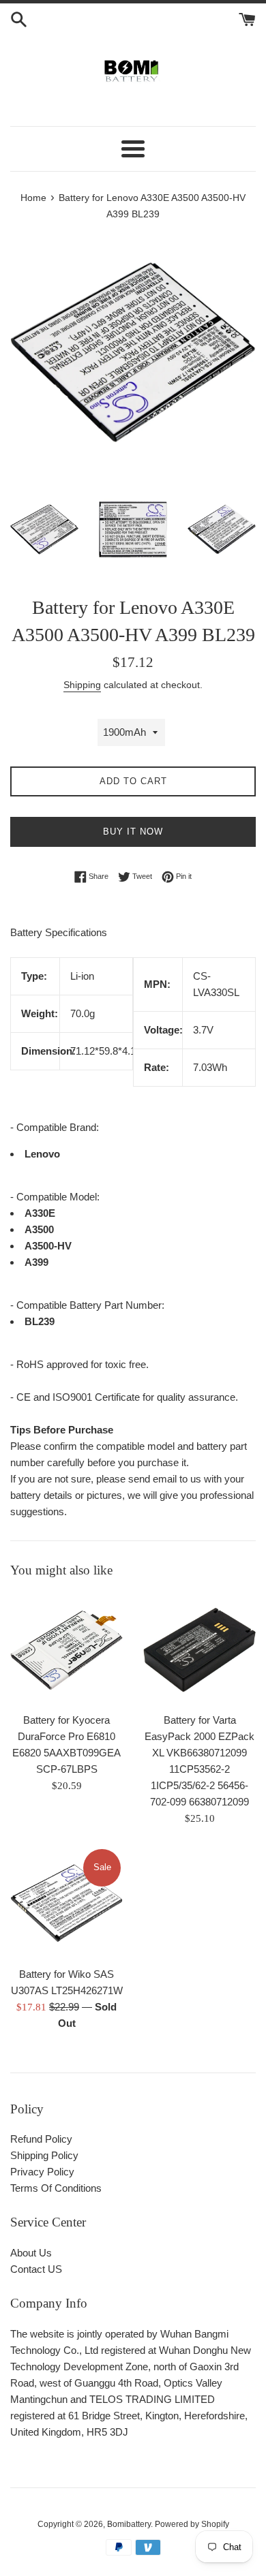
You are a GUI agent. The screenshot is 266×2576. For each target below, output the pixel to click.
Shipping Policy (44, 2155)
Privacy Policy (42, 2171)
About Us (31, 2253)
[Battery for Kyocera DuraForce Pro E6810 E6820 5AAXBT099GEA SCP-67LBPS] (66, 1649)
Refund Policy (41, 2139)
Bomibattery (129, 2524)
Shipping (82, 684)
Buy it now (133, 831)
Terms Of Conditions (56, 2188)
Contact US (36, 2269)
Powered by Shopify (192, 2524)
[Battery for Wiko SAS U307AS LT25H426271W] (66, 1903)
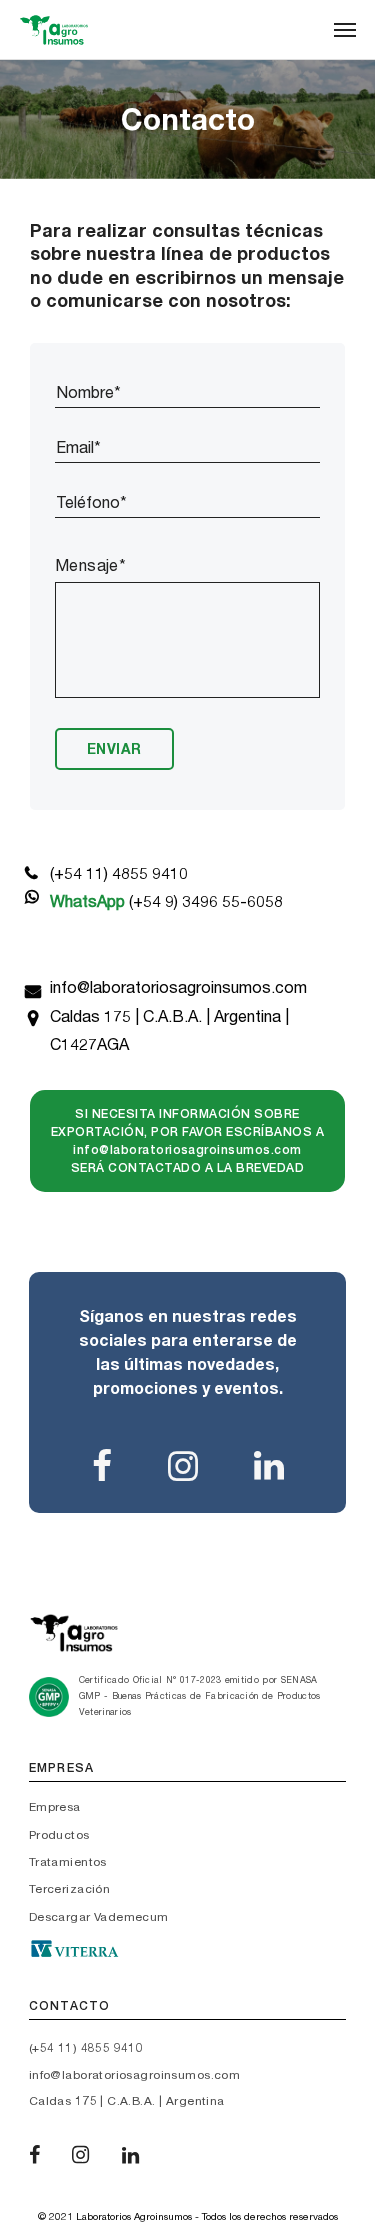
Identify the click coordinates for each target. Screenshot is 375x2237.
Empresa (55, 1807)
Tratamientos (68, 1862)
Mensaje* (90, 565)
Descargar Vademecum (99, 1917)
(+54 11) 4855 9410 (119, 873)
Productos (59, 1835)
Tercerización (69, 1889)
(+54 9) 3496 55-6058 (166, 901)
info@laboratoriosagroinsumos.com (178, 987)
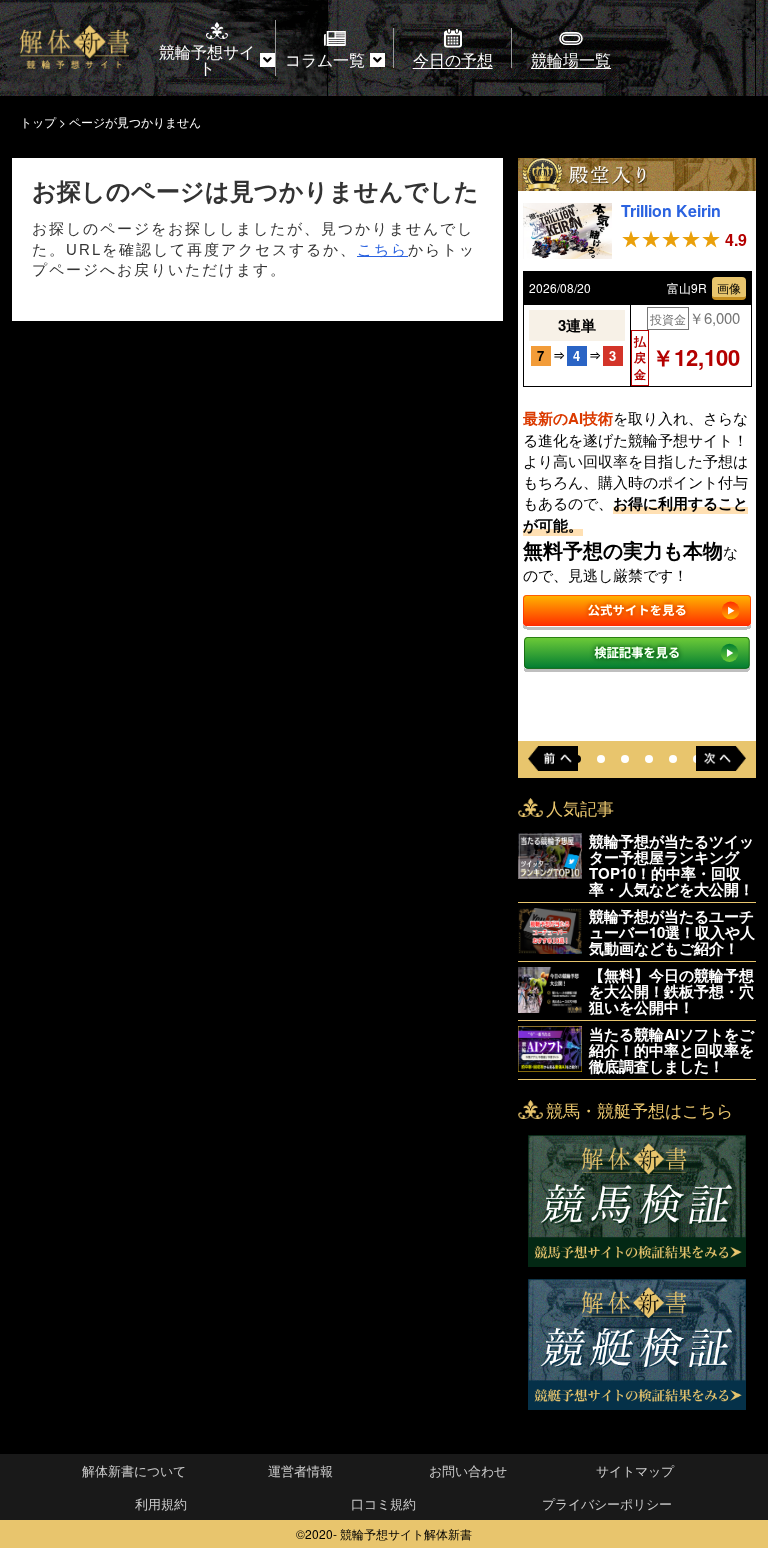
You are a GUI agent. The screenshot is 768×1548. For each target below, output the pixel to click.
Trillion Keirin (671, 210)
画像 (729, 287)
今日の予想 (453, 60)
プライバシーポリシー (607, 1503)
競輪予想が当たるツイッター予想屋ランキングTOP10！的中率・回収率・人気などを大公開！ (671, 865)
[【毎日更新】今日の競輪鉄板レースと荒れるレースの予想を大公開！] (550, 1006)
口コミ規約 (383, 1503)
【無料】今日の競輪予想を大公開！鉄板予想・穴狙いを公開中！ (671, 991)
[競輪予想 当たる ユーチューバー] (550, 947)
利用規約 (161, 1503)
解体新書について (134, 1470)
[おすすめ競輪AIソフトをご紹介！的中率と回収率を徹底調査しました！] (550, 1065)
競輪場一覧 (571, 60)
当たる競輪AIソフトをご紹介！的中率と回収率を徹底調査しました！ (671, 1050)
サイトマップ (635, 1470)
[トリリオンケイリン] (567, 252)
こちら (382, 249)
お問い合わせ (468, 1470)
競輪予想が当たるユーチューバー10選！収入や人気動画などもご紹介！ (672, 932)
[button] (601, 758)
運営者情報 (300, 1470)
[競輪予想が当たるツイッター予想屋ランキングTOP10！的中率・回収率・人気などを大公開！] (550, 872)
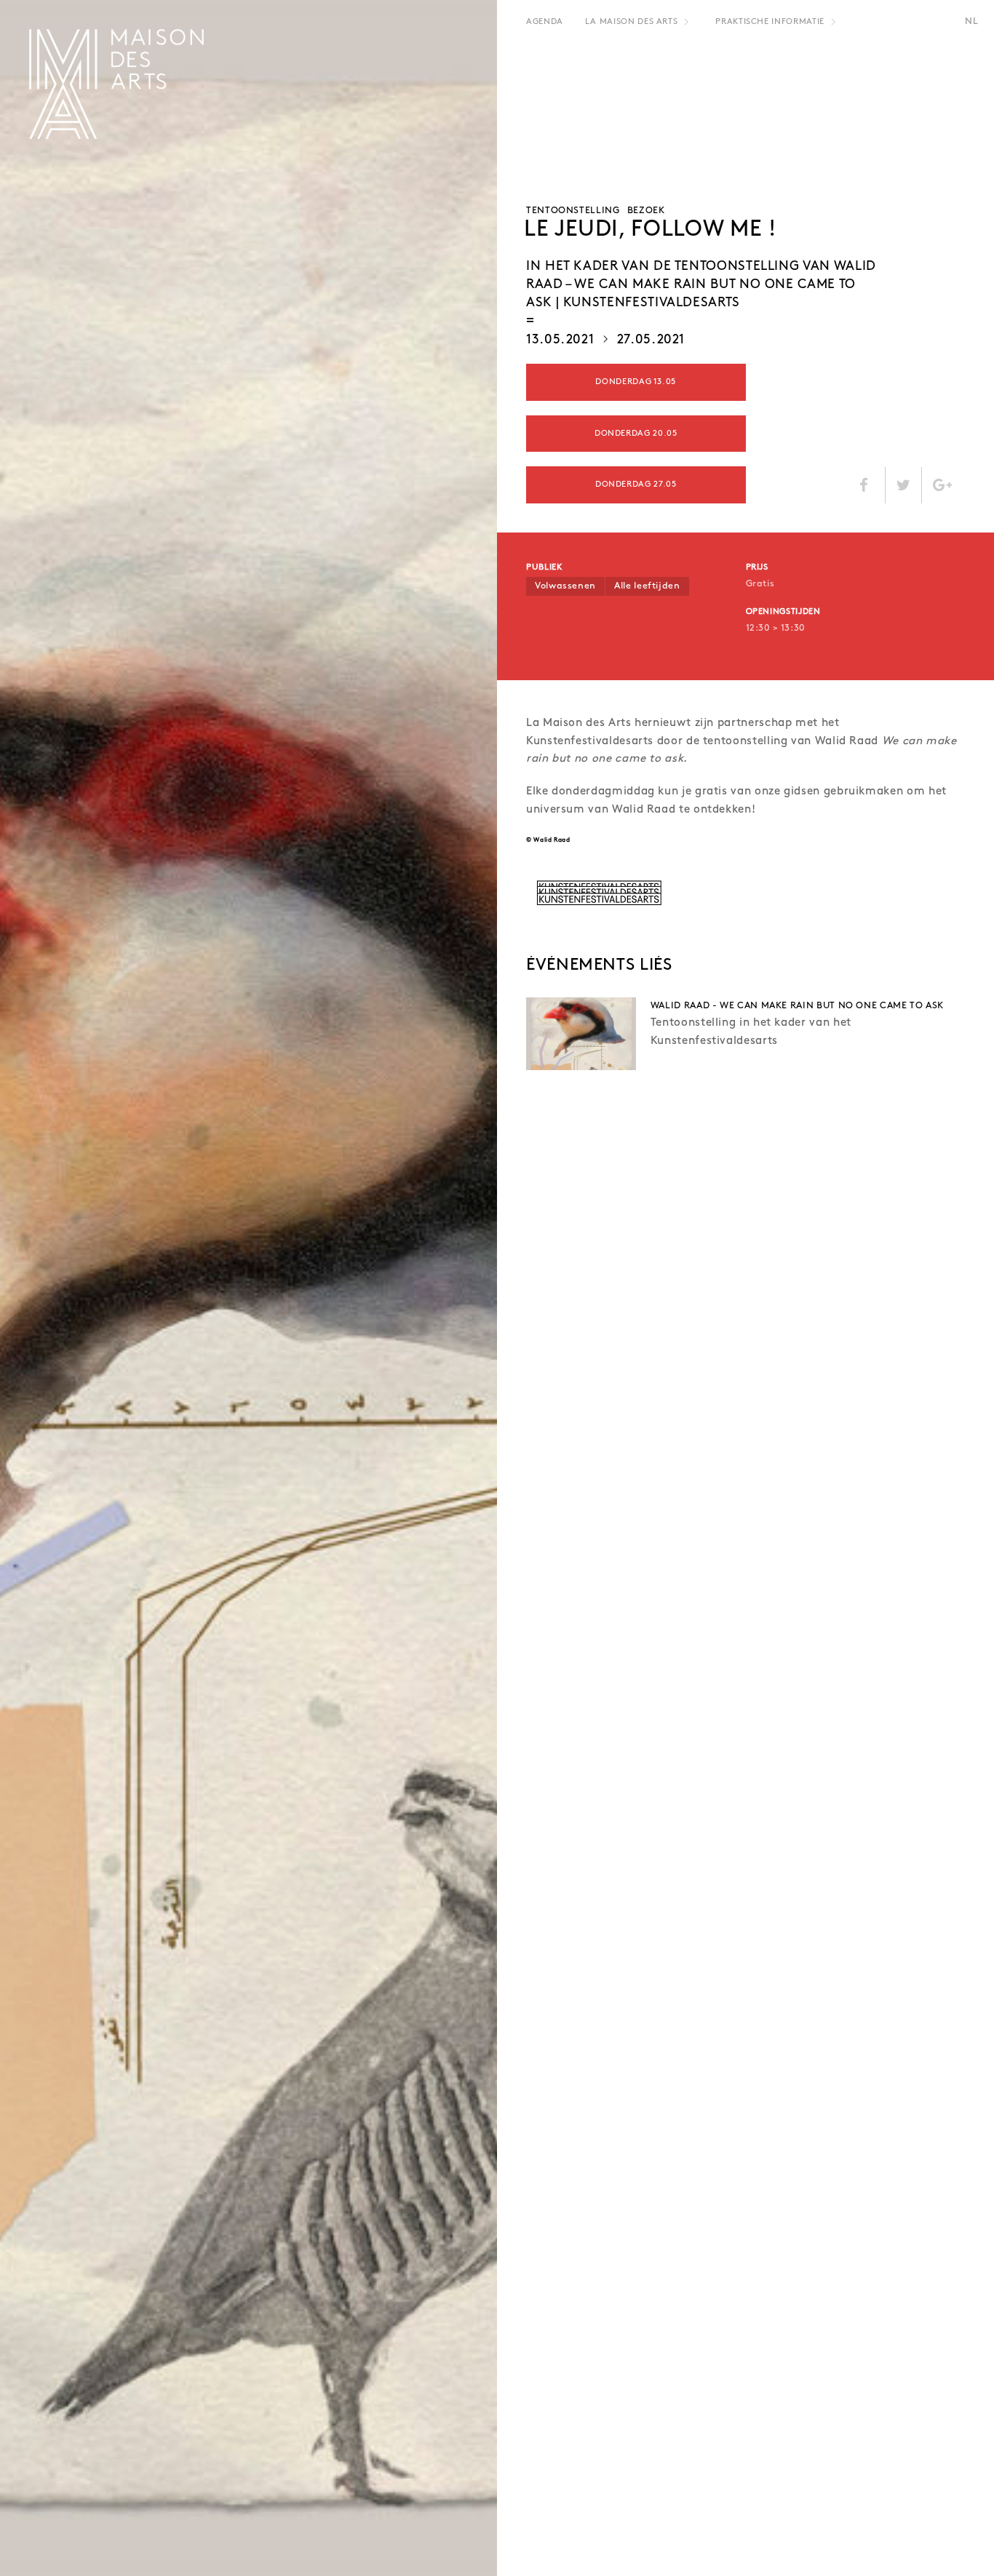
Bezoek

(WHAT YOU NEED TO DO): Be exact. Write out all the entries and omit the pictures.

(OUTPUT FOR THIS TASK):
You are a GUI agent. The screenshot is 266×2576. For each target below, output the pixel to click.
Shipping Policy (44, 2155)
Privacy Policy (42, 2171)
About Us (31, 2253)
[Battery for Kyocera DuraForce Pro E6810 E6820 5AAXBT099GEA SCP-67LBPS] (66, 1649)
Refund Policy (41, 2139)
Bomibattery (129, 2524)
Shipping (82, 684)
Buy it now (133, 831)
Terms Of Conditions (56, 2188)
Contact US (36, 2269)
Powered by Shopify (192, 2524)
[Battery for Wiko SAS U307AS LT25H426271W] (66, 1903)
Identify the click coordinates for each target. Screenshot is 375x2237.
Empresa (55, 1807)
Tratamientos (68, 1862)
Mensaje* (90, 565)
Descargar Vademecum (99, 1917)
(+54 11) 4855 9410 (119, 873)
Productos (59, 1835)
Tercerización (69, 1889)
(+54 9) 3496 55-6058 (166, 901)
info@laboratoriosagroinsumos.com (178, 987)
You are a GUI agent. The screenshot is 768×1548. For each target below, output the pixel to click.
Trillion Keirin (671, 210)
画像 (729, 287)
今日の予想 (453, 60)
プライバシーポリシー (607, 1503)
競輪予想が当たるツイッター予想屋ランキングTOP10！的中率・回収率・人気などを大公開！ (671, 865)
[【毎日更新】今日の競輪鉄板レースと荒れるレースの予想を大公開！] (550, 1006)
口コミ規約 (383, 1503)
【無料】今日の競輪予想を大公開！鉄板予想・穴狙いを公開中！ (671, 991)
[競輪予想 当たる ユーチューバー] (550, 947)
利用規約 (161, 1503)
解体新書について (134, 1470)
[おすすめ競輪AIソフトをご紹介！的中率と回収率を徹底調査しました！] (550, 1065)
競輪場一覧 (571, 60)
当たる競輪AIソフトをご紹介！的中率と回収率を徹底調査しました！ (671, 1050)
サイトマップ (635, 1470)
[トリリオンケイリン] (567, 252)
こちら (382, 249)
お問い合わせ (468, 1470)
競輪予想が当たるユーチューバー10選！収入や人気動画などもご紹介！ (672, 932)
[button] (601, 758)
運営者情報 (300, 1470)
[競輪予想が当たるツイッター予想屋ランキングTOP10！的中率・回収率・人気などを大公開！] (550, 872)
Bezoek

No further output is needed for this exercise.